Milk Bar’s best known creation, however, is cereal milk, which is literally meant to taste just like the milk at the bottom of a bowl of cornflakes. It goes well in ice cream, and as we learned this week, is also perfect for panna cotta.
Adapted from Gourmet Traveller.
Servings: 6 | Ready time: 3 hours 30 minutes
- 75 grams cornflakes
- 675 ml heavy cream
- 60 grams light brown sugar
- 1 package (7.2 grams) gelatine powder
- 85 grams cornflakes
- ¼ cup semi-sweet chocolate
Prepare cereal milk
1) Preheat oven to 300 F. Spread cornflakes on an oven tray lined with baking paper, bake until lightly toasted (15 minutes) and cool completely. Set aside portion for the cornflake crunch to be prepared later.
2) Transfer to a large jug, add heavy cream, stir vigorously and then stand at room temperature to infuse (20 minutes). Strain through a fine sieve, pressing on solids to extract all liquid (discard solids).
3) Whisk in brown sugar and ½ teaspoon sea salt, cover and refrigerate until required.
Prepare panna cotta
4) Warm cereal milk in a small saucepan over low heat. Add gelatine to warm cereal milk and stir to dissolve, being careful not to incorporate air.
5) Divide among 6 small glasses or ramekins (about 300 ml) and refrigerate until set (3 hours-overnight).
Prepare cornflake crunch
6) In a medium sauce pan, heat 1 inch of water on low-medium heat. Place a large bowl over top, ensuring water is not touching the bowl. Place chocolate inside the bowl and allow to melt. Mix with spatula.
7) Spread toasted cornflakes on a flat surface. Use spatula to drizzle melted chocolate on top.

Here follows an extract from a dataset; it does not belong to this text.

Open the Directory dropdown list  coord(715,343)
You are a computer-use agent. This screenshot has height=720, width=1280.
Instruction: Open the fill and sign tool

8) When panna cotta is set, spread cornflake crunch on top. Ready to serve.
👨🍳 Notes from Mr. Chuckles
The panna cottas are best served within about a day after preparation, while they remain moist and soft.
The little marshmallow looking things you see on our version are matcha flavoured meringues. You can find our meringue recipe here.
We used heavy cream for the cereal milk, which produced a denser panna cotta. For a lighter, airy version, stick with the original recipe which calls for cold milk.